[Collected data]
______
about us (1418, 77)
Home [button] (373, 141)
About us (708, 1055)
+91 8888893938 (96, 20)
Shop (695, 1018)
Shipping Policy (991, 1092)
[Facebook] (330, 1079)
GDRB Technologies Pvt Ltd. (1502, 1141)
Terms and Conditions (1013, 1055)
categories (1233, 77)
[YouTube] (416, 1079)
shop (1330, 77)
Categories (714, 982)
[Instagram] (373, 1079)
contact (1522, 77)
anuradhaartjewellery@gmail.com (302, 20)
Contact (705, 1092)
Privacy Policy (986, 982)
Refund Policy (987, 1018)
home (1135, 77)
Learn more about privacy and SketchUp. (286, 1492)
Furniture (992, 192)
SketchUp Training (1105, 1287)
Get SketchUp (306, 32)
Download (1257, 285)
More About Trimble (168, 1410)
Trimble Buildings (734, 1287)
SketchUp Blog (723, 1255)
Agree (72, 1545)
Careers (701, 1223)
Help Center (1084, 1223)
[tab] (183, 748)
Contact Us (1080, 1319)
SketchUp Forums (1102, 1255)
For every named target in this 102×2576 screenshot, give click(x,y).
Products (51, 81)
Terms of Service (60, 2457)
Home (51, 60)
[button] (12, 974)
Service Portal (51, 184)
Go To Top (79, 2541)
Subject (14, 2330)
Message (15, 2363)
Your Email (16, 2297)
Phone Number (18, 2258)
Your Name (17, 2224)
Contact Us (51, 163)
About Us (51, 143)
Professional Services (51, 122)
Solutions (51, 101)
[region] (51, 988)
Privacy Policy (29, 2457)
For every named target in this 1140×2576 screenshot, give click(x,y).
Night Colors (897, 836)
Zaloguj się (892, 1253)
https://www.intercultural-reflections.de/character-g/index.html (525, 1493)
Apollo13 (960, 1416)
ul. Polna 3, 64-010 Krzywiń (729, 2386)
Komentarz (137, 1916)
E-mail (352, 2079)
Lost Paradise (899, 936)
______
» **WORK REQUIRED**: Give back each record above exactly as written.

» **OUTPUT FOR THIS EXERCISE**:
about us (1418, 77)
Home [button] (373, 141)
About us (708, 1055)
+91 8888893938 (96, 20)
Shop (695, 1018)
Shipping Policy (991, 1092)
[Facebook] (330, 1079)
GDRB Technologies Pvt Ltd. (1502, 1141)
Terms and Conditions (1013, 1055)
categories (1233, 77)
[YouTube] (416, 1079)
shop (1330, 77)
Categories (714, 982)
[Instagram] (373, 1079)
contact (1522, 77)
anuradhaartjewellery@gmail.com (302, 20)
Contact (705, 1092)
Privacy Policy (986, 982)
Refund Policy (987, 1018)
home (1135, 77)
Learn more about privacy and SketchUp. (286, 1492)
Furniture (992, 192)
SketchUp Training (1105, 1287)
Get SketchUp (306, 32)
Download (1257, 285)
More About Trimble (168, 1410)
Trimble Buildings (734, 1287)
SketchUp Blog (723, 1255)
Agree (72, 1545)
Careers (701, 1223)
Help Center (1084, 1223)
[tab] (183, 748)
Contact Us (1080, 1319)
SketchUp Forums (1102, 1255)
For every named target in this 102×2576 screenshot, give click(x,y).
Products (51, 81)
Terms of Service (60, 2457)
Home (51, 60)
[button] (12, 974)
Service Portal (51, 184)
Go To Top (79, 2541)
Subject (14, 2330)
Message (15, 2363)
Your Email (16, 2297)
Phone Number (18, 2258)
Your Name (17, 2224)
Contact Us (51, 163)
About Us (51, 143)
Professional Services (51, 122)
Solutions (51, 101)
[region] (51, 988)
Privacy Policy (29, 2457)
For every named target in this 1140×2576 screenshot, give click(x,y).
Night Colors (897, 836)
Zaloguj się (892, 1253)
https://www.intercultural-reflections.de/character-g/index.html (525, 1493)
Apollo13 (960, 1416)
ul. Polna 3, 64-010 Krzywiń (729, 2386)
Komentarz (137, 1916)
E-mail (352, 2079)
Lost Paradise (899, 936)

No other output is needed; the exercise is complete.